**What is required**
Whenever a line of the material contains the string "each", it should be copied.

**Recorded information**

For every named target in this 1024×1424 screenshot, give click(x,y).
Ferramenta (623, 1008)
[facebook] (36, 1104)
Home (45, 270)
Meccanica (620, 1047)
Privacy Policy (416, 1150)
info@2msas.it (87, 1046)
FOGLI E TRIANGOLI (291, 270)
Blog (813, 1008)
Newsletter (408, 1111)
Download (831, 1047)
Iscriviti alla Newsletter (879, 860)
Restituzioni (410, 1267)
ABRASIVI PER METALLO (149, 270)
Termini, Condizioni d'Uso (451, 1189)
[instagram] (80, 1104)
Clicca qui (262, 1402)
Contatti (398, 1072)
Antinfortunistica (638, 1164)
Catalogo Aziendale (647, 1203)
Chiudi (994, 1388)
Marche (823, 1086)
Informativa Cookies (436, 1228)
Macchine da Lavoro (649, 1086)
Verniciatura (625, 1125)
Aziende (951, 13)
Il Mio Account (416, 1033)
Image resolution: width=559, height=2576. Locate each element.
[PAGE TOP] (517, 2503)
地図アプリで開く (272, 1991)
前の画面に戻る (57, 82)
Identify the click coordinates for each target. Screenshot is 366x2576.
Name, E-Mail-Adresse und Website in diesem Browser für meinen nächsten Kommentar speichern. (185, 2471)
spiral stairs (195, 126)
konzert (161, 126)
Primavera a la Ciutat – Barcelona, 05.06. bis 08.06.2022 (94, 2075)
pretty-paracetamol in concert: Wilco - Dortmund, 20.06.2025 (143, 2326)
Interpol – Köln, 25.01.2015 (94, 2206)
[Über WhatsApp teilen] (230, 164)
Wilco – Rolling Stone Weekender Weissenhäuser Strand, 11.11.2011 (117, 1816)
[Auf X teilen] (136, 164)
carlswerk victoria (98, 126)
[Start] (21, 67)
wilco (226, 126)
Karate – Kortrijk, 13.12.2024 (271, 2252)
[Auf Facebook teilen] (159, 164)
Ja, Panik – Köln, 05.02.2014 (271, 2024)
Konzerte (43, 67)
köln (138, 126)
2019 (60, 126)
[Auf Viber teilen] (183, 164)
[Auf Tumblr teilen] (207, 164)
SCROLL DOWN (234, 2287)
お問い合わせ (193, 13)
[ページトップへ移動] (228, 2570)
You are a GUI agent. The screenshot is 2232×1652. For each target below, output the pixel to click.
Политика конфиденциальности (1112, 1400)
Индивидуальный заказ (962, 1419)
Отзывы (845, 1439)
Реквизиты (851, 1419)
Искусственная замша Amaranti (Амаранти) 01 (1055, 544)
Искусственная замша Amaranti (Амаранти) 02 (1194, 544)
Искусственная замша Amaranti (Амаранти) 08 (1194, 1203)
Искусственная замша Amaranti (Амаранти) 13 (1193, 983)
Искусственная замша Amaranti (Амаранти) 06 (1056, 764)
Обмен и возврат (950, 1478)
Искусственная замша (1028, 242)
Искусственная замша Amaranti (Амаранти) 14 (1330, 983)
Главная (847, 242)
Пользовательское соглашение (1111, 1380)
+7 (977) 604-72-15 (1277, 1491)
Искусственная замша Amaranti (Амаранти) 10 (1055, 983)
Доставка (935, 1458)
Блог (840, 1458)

**Task answer**
Image resolution: width=559, height=2576. Locate each element.
Identify the click coordinates for each target. Screenshot is 366x2576.
You are a GUI agent. The screenshot is 2232×1652. For each target below, output the pixel to click.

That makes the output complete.